Render everything below, from the line containing "Open the Chrome extensions puzzle icon" down to the line containing "Action: tap(322, 215)", as a numbered list, omitting any blank lines.
┌──
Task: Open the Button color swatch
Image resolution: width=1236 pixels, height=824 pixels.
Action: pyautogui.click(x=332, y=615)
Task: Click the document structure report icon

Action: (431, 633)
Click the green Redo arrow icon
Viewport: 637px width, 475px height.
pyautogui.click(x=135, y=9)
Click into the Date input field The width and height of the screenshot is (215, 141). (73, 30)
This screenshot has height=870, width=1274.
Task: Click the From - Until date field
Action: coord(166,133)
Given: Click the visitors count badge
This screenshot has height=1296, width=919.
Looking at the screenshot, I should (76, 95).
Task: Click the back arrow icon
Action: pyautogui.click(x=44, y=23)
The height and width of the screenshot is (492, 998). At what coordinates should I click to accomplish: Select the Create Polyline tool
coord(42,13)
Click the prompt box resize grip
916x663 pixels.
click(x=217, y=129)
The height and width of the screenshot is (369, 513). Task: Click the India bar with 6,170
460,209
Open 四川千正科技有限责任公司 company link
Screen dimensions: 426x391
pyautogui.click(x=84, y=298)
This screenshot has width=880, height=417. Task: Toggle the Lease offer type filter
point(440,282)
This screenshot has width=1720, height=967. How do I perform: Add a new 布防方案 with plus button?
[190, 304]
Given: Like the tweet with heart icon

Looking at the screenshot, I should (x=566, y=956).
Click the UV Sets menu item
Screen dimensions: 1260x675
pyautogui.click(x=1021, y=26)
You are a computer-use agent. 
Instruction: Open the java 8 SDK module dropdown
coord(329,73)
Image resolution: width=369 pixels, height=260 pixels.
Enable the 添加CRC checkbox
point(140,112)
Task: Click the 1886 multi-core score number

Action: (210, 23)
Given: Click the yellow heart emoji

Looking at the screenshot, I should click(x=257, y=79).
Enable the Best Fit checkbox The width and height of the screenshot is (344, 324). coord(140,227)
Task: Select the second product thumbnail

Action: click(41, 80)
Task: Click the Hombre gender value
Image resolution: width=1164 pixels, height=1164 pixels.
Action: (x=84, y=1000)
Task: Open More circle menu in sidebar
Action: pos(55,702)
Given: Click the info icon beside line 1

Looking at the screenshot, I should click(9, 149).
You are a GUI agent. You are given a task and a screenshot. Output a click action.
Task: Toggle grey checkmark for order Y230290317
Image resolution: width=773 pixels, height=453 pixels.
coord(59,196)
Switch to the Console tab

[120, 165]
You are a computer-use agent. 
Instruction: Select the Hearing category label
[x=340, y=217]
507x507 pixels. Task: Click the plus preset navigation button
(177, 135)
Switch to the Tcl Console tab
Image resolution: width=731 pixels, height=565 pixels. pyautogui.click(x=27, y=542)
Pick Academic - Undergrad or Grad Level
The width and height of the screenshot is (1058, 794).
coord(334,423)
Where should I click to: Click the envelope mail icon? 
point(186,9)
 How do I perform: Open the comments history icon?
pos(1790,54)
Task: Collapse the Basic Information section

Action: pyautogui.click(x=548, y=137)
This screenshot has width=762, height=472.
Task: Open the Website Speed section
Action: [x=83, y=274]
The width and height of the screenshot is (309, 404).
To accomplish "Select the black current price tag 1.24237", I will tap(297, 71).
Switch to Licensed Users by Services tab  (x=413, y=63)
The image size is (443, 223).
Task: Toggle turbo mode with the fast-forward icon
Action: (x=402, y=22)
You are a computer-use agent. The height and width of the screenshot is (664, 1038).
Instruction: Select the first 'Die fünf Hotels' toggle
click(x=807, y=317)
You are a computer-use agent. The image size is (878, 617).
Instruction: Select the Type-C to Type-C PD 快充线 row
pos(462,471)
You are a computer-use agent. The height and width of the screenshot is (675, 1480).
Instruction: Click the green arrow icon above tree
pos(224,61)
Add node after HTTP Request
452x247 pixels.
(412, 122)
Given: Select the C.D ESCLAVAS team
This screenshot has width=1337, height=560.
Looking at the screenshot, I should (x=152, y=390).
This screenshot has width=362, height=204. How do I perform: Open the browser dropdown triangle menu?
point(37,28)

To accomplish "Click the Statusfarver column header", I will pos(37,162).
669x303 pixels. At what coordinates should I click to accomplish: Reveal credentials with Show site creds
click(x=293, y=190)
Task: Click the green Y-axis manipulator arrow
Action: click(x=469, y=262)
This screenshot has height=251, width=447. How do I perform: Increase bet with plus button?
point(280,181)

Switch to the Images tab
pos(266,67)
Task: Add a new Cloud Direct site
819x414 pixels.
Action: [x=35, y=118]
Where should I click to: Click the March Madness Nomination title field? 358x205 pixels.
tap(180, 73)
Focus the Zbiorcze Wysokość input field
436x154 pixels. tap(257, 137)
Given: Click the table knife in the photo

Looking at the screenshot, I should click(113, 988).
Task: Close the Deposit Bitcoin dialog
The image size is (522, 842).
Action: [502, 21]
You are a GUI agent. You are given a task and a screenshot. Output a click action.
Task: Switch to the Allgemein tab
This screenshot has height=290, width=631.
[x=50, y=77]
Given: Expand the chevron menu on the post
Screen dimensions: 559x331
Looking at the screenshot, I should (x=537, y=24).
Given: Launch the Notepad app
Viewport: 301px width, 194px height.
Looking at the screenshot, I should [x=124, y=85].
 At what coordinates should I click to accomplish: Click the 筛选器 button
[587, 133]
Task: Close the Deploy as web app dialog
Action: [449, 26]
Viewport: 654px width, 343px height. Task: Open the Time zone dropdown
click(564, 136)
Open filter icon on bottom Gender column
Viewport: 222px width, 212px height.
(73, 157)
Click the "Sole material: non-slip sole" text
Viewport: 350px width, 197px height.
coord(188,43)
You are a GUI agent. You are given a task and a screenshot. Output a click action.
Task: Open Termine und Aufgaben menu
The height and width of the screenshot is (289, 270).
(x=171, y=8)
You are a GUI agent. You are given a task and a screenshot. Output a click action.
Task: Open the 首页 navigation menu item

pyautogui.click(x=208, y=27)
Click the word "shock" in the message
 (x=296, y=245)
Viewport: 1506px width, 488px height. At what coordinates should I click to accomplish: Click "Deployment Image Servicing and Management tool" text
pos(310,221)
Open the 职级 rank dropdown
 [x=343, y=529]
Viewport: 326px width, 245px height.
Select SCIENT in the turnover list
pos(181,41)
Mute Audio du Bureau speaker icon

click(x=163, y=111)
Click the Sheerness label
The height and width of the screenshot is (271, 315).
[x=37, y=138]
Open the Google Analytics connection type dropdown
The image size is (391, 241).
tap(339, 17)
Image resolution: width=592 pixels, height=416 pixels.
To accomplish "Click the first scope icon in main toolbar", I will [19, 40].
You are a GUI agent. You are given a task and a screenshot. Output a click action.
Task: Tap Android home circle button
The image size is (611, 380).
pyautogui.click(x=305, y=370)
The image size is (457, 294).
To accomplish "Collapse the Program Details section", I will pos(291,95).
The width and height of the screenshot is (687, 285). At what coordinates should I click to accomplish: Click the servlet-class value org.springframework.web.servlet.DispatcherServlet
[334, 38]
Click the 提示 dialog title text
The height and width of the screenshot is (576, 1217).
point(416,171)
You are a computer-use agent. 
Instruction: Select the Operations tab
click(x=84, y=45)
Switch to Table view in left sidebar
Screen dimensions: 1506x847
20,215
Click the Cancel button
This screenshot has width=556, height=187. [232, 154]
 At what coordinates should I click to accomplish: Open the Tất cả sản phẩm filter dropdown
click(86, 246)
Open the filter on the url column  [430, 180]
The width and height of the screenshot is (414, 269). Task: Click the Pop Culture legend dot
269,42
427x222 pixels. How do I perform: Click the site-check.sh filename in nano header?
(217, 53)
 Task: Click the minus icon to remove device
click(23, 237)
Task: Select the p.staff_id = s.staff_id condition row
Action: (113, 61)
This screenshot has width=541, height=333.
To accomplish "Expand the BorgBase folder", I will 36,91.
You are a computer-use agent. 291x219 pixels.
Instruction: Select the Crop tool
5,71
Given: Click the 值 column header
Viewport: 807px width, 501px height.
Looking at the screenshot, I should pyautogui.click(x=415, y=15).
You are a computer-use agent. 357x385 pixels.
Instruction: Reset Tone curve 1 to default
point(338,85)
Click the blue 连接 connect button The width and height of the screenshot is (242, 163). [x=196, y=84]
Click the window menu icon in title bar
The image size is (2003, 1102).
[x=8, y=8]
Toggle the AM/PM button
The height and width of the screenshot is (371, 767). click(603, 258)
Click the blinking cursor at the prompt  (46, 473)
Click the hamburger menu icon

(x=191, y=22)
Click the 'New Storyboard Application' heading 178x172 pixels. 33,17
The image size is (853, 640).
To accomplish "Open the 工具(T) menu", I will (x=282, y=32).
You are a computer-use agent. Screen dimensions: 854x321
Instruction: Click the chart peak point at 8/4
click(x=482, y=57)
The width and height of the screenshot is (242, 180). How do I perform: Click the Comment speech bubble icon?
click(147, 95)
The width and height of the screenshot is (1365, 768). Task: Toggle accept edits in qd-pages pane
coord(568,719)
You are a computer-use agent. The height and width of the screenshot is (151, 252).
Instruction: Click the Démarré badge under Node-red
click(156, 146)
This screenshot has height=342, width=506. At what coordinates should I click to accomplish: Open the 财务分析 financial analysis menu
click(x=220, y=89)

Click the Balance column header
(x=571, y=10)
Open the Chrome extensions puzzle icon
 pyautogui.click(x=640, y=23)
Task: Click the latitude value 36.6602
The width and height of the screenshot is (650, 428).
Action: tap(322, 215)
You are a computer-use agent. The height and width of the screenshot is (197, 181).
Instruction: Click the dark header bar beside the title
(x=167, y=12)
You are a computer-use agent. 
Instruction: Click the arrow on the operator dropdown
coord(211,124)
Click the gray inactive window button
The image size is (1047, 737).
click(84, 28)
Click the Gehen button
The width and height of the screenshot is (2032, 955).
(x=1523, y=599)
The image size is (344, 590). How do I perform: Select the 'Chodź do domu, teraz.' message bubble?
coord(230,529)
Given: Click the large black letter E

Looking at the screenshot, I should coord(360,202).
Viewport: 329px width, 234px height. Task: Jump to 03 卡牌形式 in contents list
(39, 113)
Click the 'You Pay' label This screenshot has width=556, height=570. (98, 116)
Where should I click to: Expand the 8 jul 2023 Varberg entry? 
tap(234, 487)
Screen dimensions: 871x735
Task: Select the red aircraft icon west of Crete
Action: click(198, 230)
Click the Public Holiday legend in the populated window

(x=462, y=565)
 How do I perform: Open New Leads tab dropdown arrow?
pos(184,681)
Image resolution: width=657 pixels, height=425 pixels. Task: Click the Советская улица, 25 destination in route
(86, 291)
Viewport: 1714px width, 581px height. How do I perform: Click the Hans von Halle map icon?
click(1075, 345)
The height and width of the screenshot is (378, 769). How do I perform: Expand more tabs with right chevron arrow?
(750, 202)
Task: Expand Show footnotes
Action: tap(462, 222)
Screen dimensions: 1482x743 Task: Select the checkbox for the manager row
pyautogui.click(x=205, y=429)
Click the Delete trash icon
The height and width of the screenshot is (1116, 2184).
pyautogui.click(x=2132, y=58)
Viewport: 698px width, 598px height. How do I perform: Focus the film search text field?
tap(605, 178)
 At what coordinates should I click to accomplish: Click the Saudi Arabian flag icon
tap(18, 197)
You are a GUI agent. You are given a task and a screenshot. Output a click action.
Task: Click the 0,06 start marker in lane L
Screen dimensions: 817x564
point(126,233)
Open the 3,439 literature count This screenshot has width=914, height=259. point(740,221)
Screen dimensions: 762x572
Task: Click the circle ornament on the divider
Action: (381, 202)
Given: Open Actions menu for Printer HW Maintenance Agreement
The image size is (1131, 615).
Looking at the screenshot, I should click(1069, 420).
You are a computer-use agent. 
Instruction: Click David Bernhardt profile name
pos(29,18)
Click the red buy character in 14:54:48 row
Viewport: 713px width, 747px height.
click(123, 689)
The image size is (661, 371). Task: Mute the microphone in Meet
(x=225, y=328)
└──
• [Expected output]
1. Open the Chrome extensions puzzle icon
2.  pyautogui.click(x=640, y=23)
3. Task: Click the latitude value 36.6602
4. The width and height of the screenshot is (650, 428).
5. Action: tap(322, 215)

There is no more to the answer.